The lines to reproduce run from the one containing "अन्तर्वार्ता (341, 2498)" through the end of the records below. Reproduce them exactly and add nothing.

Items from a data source
----
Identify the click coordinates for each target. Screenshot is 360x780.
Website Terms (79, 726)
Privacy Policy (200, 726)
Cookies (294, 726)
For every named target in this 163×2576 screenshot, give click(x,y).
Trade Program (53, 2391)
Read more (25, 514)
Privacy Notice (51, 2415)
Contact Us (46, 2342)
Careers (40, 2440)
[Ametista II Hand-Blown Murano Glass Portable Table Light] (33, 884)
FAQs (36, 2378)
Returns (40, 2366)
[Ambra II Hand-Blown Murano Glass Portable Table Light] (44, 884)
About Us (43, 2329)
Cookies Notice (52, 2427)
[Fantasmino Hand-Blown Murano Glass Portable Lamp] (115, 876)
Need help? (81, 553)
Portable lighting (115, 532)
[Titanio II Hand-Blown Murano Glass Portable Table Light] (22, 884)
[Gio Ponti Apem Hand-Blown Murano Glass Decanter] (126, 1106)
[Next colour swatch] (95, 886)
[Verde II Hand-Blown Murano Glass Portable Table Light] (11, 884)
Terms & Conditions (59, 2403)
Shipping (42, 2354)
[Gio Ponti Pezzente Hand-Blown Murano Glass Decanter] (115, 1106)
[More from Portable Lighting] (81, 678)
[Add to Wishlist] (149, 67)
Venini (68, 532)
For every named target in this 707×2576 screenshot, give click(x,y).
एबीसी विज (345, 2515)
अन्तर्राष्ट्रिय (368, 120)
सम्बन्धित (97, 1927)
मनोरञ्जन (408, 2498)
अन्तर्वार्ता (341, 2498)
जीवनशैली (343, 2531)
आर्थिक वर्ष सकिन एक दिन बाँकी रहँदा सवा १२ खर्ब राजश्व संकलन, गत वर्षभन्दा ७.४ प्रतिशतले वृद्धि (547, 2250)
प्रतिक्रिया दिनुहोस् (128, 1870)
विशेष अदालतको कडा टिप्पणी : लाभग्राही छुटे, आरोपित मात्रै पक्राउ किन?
----
__Reply to the task__:
अन्तर्वार्ता (341, 2498)
जीवनशैली (343, 2531)
आर्थिक वर्ष सकिन एक दिन बाँकी रहँदा सवा १२ खर्ब राजश्व संकलन, गत वर्षभन्दा ७.४ प्रतिशतले वृद्धि (547, 2250)
प्रतिक्रिया दिनुहोस् (128, 1870)
विशेष अदालतको कडा टिप्पणी : लाभग्राही छुटे, आरोपित मात्रै पक्राउ किन?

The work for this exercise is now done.